Kegiatan BKP di area tingkat Provinsi menurut Hadi merupakan kegiatan pertama yang mana dijalankan IPDN.
“Hal ini merupakan terobosan pertama serta ternyata direspons dengan sangat luar biasa oleh Bapak Pj. Gubernur Jateng kemudian jajaran, bahkan melampaui apa yang dimaksud kami rencanakan terbukti dengan adanya bantuan pembiayaan dari APBD Jateng sebesar Rp2,045 miliar”, tuturnya.

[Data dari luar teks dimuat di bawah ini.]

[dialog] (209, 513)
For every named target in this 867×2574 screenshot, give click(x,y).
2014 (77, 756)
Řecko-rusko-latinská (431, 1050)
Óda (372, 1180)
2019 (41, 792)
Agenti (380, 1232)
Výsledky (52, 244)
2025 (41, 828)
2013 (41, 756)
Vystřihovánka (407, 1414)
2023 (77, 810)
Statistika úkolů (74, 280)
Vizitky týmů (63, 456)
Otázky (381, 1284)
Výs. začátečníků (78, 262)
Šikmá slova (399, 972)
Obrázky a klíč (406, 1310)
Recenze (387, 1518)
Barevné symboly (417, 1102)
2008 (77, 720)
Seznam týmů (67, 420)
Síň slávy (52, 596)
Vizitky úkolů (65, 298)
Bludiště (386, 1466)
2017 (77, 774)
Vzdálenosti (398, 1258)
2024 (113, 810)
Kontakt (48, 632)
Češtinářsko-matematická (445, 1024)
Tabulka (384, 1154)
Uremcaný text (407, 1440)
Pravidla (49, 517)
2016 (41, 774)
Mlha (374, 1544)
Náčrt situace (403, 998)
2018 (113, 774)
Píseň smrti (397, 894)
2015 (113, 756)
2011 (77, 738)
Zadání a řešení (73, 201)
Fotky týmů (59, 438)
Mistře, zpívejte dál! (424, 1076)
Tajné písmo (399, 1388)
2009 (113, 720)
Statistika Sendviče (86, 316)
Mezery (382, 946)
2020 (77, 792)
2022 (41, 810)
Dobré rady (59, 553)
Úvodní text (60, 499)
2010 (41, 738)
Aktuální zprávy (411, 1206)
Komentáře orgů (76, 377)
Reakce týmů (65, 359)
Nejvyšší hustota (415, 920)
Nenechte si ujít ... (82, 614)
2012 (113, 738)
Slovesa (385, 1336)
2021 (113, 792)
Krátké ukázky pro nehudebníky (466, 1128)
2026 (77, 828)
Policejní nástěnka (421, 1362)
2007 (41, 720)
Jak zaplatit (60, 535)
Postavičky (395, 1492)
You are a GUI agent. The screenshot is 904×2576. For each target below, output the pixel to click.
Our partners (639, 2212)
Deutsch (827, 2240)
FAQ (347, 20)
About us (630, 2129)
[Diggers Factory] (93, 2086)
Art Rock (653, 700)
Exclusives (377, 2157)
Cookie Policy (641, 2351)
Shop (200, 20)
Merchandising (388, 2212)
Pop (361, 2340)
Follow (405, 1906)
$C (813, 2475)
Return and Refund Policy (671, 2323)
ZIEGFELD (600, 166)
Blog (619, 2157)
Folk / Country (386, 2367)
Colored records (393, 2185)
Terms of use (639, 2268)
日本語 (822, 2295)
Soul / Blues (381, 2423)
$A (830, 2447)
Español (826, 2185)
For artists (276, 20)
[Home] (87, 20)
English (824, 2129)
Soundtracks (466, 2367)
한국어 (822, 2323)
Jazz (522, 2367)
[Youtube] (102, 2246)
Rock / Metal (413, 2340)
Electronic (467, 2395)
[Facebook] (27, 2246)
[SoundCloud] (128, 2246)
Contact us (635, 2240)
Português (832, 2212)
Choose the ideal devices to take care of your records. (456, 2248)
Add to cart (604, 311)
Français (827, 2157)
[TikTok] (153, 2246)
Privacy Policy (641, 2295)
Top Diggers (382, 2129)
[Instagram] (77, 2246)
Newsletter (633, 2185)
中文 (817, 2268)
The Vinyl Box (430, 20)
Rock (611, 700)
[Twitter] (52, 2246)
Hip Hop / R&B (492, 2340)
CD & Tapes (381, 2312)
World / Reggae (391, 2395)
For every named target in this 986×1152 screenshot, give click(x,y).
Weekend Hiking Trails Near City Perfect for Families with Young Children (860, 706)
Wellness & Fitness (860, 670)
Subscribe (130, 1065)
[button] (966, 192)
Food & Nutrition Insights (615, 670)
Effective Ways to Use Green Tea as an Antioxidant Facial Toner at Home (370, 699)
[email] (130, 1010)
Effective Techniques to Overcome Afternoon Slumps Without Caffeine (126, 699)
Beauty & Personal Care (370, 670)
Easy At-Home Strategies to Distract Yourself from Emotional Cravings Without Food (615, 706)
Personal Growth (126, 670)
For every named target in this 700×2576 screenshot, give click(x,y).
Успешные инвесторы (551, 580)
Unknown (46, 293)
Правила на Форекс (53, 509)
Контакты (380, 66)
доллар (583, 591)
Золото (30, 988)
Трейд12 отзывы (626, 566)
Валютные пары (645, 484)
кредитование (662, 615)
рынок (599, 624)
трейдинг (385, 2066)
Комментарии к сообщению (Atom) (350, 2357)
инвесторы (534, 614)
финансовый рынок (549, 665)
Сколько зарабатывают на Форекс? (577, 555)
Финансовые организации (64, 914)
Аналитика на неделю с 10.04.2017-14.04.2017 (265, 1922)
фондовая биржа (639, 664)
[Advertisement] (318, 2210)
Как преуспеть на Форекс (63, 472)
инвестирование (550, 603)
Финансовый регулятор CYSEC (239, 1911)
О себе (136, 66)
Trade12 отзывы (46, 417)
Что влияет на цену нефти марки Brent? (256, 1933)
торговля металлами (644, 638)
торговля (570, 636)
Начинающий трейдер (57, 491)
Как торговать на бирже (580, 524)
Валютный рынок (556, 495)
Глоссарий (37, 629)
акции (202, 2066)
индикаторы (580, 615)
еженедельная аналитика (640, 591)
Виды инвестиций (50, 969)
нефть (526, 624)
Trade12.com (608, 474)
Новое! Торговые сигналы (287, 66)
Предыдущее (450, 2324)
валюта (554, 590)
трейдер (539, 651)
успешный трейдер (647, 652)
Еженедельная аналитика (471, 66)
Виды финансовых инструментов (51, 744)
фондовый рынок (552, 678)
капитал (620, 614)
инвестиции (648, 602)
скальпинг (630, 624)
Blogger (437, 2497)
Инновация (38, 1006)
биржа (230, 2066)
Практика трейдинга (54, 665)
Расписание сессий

Atas kontribusi serta dukungan yang tersebut sudah diberikan oleh Pj Gubenur Jateng Bapak Komjen Pol (P) Nana Sudjana khususnya pada pengembangan institusi belajar kepamongprajaan IPDN, pada acara penutupan kegiatan BKP yang dimaksud dilaksanakan dalam Gedung Gradika Bhakti Praja, Kantor Gubernur Provinsi Jawa Tengah dijalankan pula prosesi penganugerahan tanda penghargaan Kartika Pamong Praja Madya juga Alumni Kehormatan Pendidikan Tinggi Kepamongprajaan.
“Penghargaan ini sekaligus menandakan bahwa Bapak Pj. Gubernur telah lama menjadi bagian dari IPDN, kedepan kami harap dukungan lalu masukan dari Bapak Pj Gubernur untuk peningkatan lalu pengembangan penyelenggaraan sekolah tinggi kepamongprajaan IPDN agar SDM lulusan IPDN semakin berkualitas,” ujar Hadi Prabowo.
Pj Gubernur Pemprov Jateng pun memberikan apresiasi kemudian rasa terima kasih untuk Rektor IPDN juga seluruh praja pada khususnya berhadapan dengan dedikasi, disiplin, kepatuhan dan juga kontribusinya di tempat Pemprov Jateng selama kegiatan BKP.
“Kami setiap saat terbuka berhadapan dengan diperkenalkan praja di dalam di sini teristimewa pada melakukan hal-hal positif. Semoga kegiatan ini dapat memicu peningkatan kinerja bagi OPD yang ada di dalam di lokasi ini kemudian tentunya dapat menjadi bekal bagi para praja untuk menghadapi dunia kerja nanti,” ucapnya.